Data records
+++

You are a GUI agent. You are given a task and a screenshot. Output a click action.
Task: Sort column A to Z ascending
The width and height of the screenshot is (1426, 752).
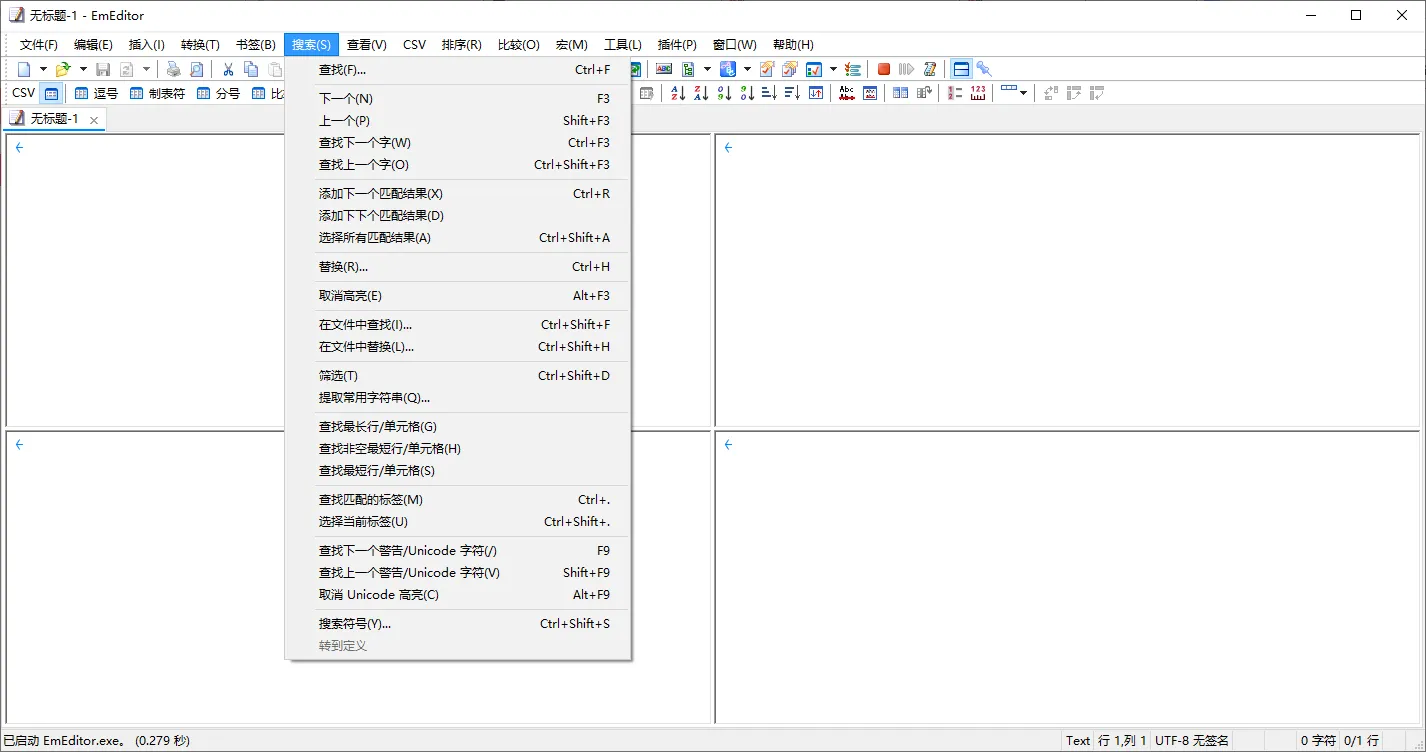point(678,93)
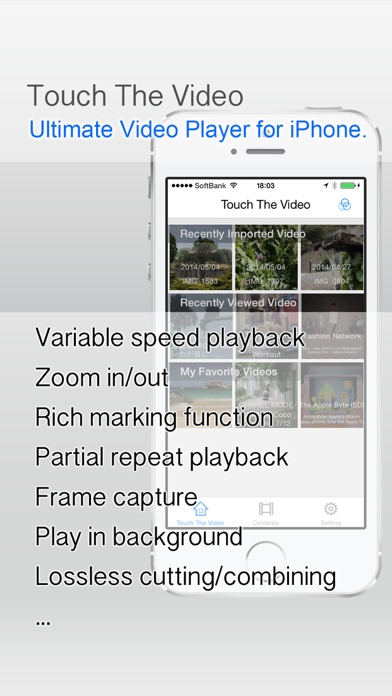The image size is (392, 696).
Task: Switch to the Contents tab
Action: click(x=265, y=514)
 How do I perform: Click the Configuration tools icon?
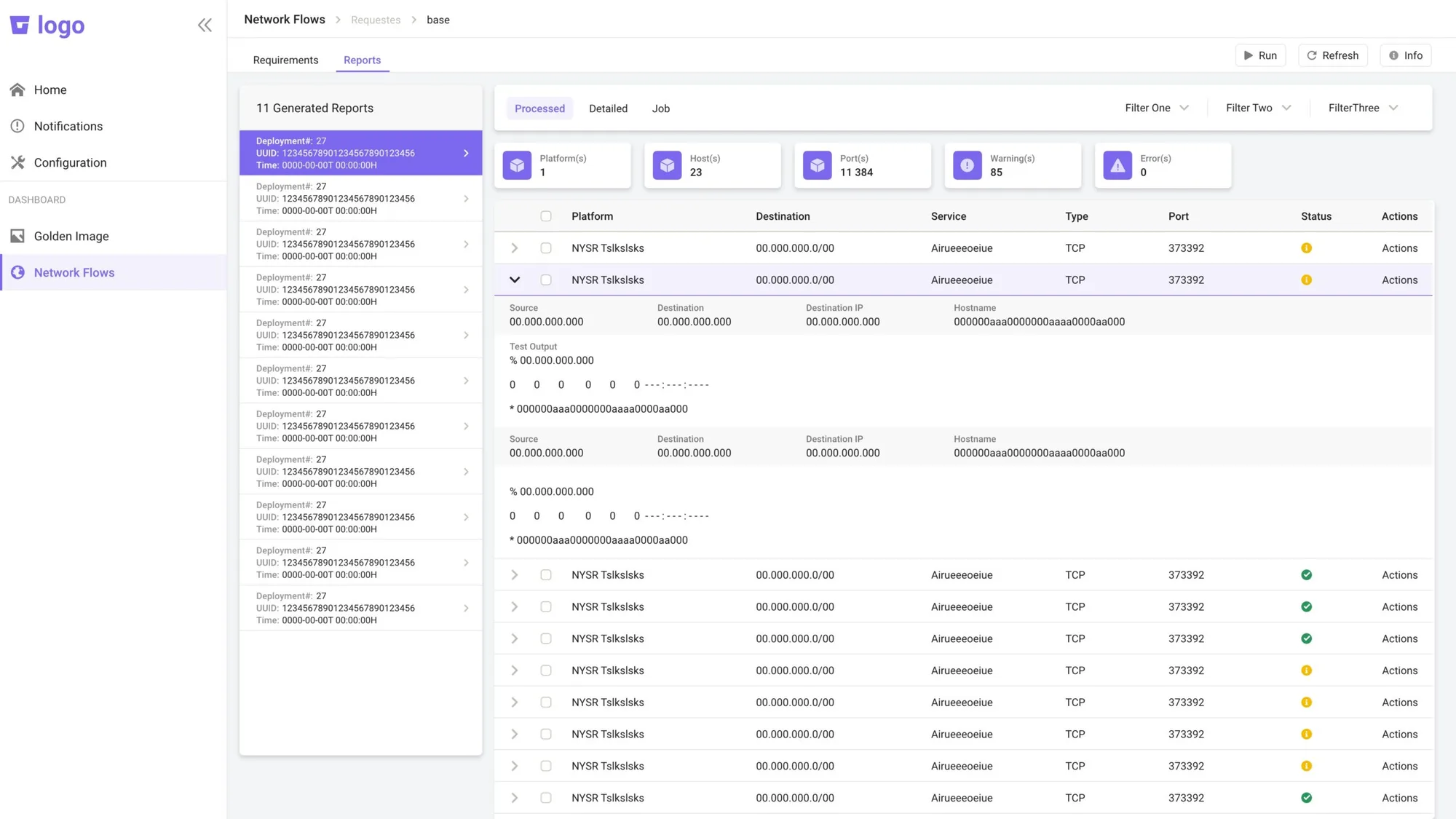coord(17,162)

+++

● **WHAT TO WORK ON**:
Nothing but the pictures should be left out when the records are retyped exactly.

● **SOLUTION FOR THIS TASK**:
You are a GUI agent. You are given a task and a screenshot. Output a click action.
Task: Sort column A to Z ascending
The width and height of the screenshot is (1426, 752).
point(678,93)
The image size is (392, 696).
Task: Switch to the Contents tab
Action: click(x=265, y=514)
 How do I perform: Click the Configuration tools icon?
coord(17,162)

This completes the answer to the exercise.